ML system security

ML system security covers the infrastructure layer beneath the model and its application, including hardware, operating systems, and system configuration. Traditional infrastructure hardening principles apply here, but insecure model deployments and the computational cost of inference introduce risks that do not exist in conventional systems. This article covers misconfigurations, insecure deployments, resource exhaustion attacks, and the tactics adversaries use to exploit them.
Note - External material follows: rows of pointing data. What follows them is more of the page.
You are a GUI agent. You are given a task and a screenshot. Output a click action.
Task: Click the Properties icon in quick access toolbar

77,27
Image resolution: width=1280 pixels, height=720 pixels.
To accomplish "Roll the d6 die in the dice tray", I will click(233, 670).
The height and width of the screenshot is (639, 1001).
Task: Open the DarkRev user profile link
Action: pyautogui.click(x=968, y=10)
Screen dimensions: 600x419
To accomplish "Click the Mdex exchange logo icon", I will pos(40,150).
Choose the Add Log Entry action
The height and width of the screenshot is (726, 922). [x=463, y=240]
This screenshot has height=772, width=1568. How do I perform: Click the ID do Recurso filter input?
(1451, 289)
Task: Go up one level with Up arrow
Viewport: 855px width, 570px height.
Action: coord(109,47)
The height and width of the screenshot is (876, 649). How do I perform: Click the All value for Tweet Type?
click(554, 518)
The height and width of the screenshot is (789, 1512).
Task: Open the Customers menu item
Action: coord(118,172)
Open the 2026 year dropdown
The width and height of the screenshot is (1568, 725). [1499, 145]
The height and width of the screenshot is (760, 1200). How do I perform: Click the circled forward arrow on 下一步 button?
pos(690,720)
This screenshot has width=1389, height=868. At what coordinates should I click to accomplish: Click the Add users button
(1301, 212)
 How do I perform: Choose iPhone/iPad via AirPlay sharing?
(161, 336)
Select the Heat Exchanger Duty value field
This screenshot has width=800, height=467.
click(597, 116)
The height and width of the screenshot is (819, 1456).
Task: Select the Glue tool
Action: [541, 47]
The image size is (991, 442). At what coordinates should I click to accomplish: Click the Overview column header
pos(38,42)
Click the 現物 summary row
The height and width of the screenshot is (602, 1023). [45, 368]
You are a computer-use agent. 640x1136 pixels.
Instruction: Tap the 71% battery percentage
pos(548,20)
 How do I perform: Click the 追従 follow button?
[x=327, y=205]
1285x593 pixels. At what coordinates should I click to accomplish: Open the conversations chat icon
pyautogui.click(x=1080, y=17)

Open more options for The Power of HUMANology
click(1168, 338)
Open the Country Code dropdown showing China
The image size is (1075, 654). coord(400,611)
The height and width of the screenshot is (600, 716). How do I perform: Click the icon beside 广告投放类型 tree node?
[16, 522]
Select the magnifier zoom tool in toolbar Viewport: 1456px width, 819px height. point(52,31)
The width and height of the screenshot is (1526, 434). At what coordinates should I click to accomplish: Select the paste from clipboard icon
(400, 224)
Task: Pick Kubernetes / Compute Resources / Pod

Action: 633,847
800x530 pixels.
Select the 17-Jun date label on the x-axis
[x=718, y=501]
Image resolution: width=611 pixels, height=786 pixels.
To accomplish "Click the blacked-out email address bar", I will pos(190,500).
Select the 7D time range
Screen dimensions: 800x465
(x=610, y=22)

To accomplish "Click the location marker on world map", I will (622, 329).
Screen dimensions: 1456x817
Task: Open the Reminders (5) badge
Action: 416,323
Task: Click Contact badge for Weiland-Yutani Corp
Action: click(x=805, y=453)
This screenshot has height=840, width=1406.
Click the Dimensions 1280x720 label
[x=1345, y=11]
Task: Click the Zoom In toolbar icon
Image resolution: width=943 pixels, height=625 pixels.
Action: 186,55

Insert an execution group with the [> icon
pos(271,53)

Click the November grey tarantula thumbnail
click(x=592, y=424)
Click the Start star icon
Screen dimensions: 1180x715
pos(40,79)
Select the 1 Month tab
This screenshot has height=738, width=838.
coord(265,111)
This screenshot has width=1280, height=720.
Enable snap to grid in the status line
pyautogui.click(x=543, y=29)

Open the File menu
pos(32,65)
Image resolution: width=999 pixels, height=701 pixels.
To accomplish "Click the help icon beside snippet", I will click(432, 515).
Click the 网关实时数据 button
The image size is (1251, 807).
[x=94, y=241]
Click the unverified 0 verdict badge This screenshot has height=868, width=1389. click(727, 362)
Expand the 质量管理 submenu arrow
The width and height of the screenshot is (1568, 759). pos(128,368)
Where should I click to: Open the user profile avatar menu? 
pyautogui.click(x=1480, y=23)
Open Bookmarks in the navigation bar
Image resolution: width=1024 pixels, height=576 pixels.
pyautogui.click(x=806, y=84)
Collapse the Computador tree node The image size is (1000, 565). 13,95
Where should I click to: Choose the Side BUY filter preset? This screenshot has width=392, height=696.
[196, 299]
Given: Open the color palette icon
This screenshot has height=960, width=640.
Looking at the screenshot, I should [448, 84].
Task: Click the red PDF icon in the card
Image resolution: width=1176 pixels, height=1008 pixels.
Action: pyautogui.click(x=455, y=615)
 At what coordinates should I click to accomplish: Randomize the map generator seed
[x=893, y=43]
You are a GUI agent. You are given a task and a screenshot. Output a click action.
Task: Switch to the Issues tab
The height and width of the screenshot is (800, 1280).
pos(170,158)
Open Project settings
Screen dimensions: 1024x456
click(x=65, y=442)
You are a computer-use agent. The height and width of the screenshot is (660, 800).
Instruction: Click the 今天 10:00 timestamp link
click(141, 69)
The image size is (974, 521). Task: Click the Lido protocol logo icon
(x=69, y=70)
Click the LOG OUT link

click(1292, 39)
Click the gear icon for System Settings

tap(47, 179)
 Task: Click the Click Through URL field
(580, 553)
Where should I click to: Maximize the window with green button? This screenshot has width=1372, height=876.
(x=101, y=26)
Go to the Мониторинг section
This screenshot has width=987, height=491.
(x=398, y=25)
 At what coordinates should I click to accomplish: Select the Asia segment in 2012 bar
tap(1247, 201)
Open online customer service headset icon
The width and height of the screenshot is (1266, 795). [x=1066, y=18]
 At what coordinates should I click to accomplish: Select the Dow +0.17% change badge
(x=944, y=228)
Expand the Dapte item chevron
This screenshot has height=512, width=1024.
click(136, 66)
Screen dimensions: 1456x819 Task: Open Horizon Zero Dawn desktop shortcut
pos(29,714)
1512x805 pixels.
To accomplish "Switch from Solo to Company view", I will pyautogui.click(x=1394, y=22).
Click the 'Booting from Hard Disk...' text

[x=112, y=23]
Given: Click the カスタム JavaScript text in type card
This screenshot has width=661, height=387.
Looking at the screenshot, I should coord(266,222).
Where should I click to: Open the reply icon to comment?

What the system component includes

The system component of an ML-based system is everything that sits below the application layer. This includes the physical or virtual hardware, the operating system, network configuration, firewall rules, and the deployment infrastructure that serves the model. In cloud-hosted deployments, it also includes container orchestration platforms, storage backends for training data and model artefacts, and the CI/CD pipelines that push models from development into production.

Because this layer is structurally identical to traditional IT infrastructure, it carries the same categories of risk. The OWASP Top 10:2025 ranks security misconfiguration at number two, up from number five in 2021, and notes that 100% of tested applications showed some form of misconfiguration. ML infrastructure is no exception. If anything, it is more exposed, because ML serving frameworks, notebook environments, and model registries are often deployed by data science teams who may not apply the same hardening standards as infrastructure engineers.

Misconfiguration risks

Misconfigurations occur when security settings or system parameters are left in their default state, improperly set, or inadvertently exposed. In ML infrastructure, common examples include open network ports on model serving endpoints, weak access control lists on training data storage, exposed administrative interfaces for platforms like MLflow or Jupyter, and default credentials on dashboards and APIs.

These are often trivial to find. Automated scanning tools can identify exposed services, default credentials, and missing security headers across large IP ranges in minutes. The simplicity of discovery is what makes misconfigurations dangerous. An attacker does not need a sophisticated exploit when the administrative console is reachable from the internet and still uses the factory password.

IBM’s research on MLOps platform abuse documents how attackers obtain credentials through file shares, intranet sites, user workstations, and social engineering, then use those credentials to access MLOps platforms that manage the entire model lifecycle. Once inside, an attacker can modify training data, tamper with model artefacts, or pivot to enterprise data lakes connected to the platform.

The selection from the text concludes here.